Rostock, Herbst 1980
G leich am ersten Tag seiner Ausbildung sorgte Kay für Aufsehen. Oder genauer gesagt, sein rasierter Schädel mit der frischen zehn Zentimeter langen Narbe am Hinterkopf. Kays Abschiedsgeschenk vom Sommerurlaub in Krakow.
Nachdem sie den Badesteg wegen des kleinen Zwischenfalls in der Waldschänke weiträumig gemieden hatten, suchten sie in größerer Entfernung nach geeigneten Lokalitäten, um ihre letzten Urlaubstage bierselig ausklingen zu lassen. Sie fanden das Seehotel, eine alte, heruntergekommene Villa direkt am See, die mit abendlichem Tanz ein wenig Abwechslung versprach. Zugegeben, die Auswahl ihrer Freizeitbeschäftigungen war nicht sonderlich üppig, aber ihr Abschiedsabend wurde ein voller Erfolg.

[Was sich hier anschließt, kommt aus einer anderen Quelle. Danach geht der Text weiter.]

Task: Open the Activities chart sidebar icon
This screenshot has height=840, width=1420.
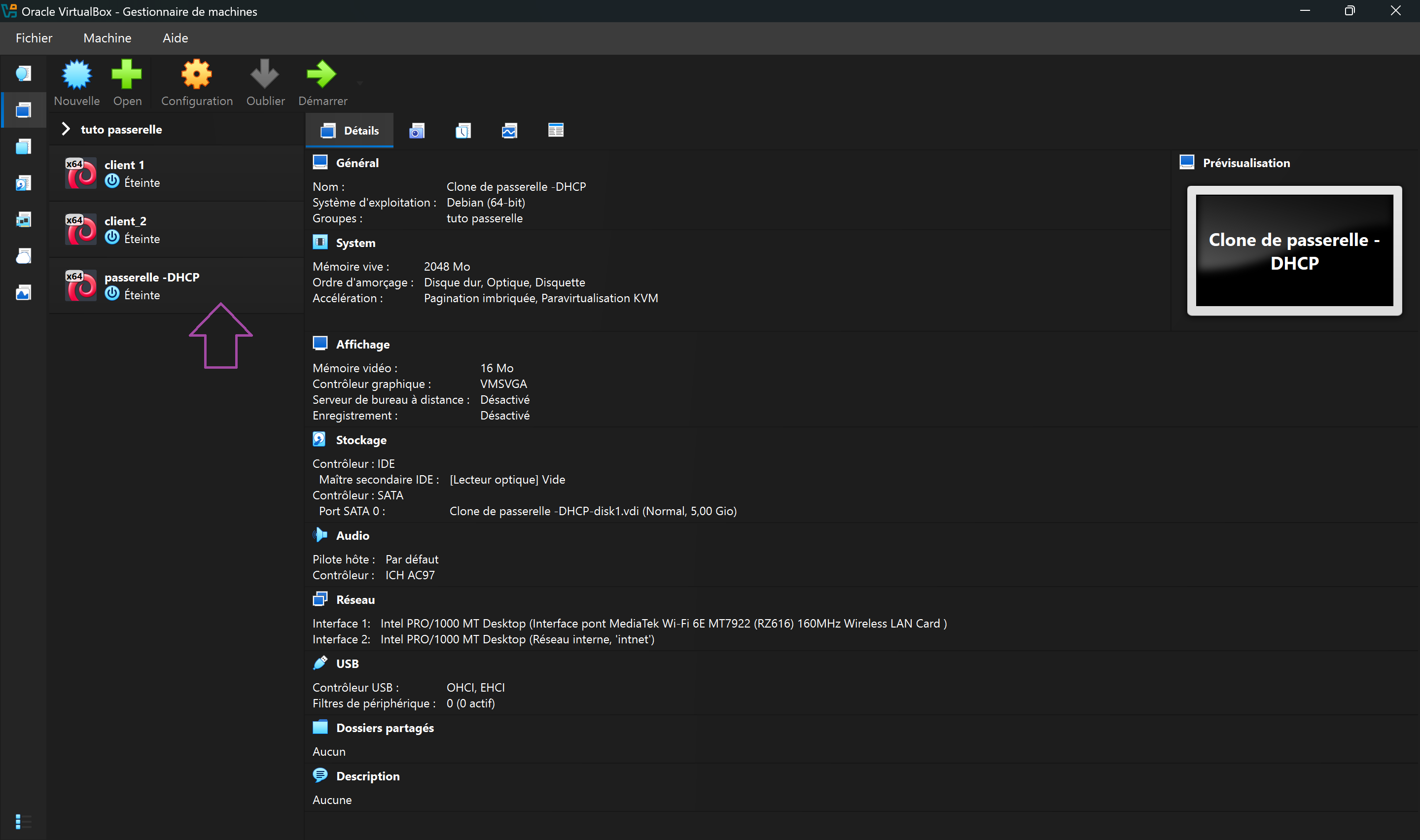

Spät in der Nacht traten sie zu Fuß den Heimweg zum Zeltplatz an. Kay wankte, eingehakt bei Juri, auf dem Fußweg. Sie waren alle sturzbesoffen. Plötzlich kam Hannes von hinten angestürmt und lehnte sich auf sie. Zu dritt kippten sie nach rechts in einen Straßengraben.
Kay versuchte vergeblich, auf die Beine zu kommen. Aber solange er auf dem Boden liegen konnte, ohne sich festzuhalten, war er doch nicht wirklich betrunken, oder? Er fühlte, wie Arme an ihm zerrten und ihn schwankend auf die Beine zogen. Mann, er hatte wirklich mächtig Seegang.
»Wir holen Hilfe«, hörte er Juri rufen. »Da hinten ist ein Haus, da brennt Licht.«
Im Taumelschritt bugsierten sie ihn voran. Warum waren seine Beine so schwer, und warum zerrten die Freunde so an ihm? Im Schein der Straßenlaterne sah er, was das Problem war: Blut rann warm an seinem Hals herunter und hatte schon sein halbes Shirt durchnässt. Er fasste sich an den Kopf, und ein stechender Schmerz ließ ihn seine Hand wieder herunternehmen. Wie war das passiert?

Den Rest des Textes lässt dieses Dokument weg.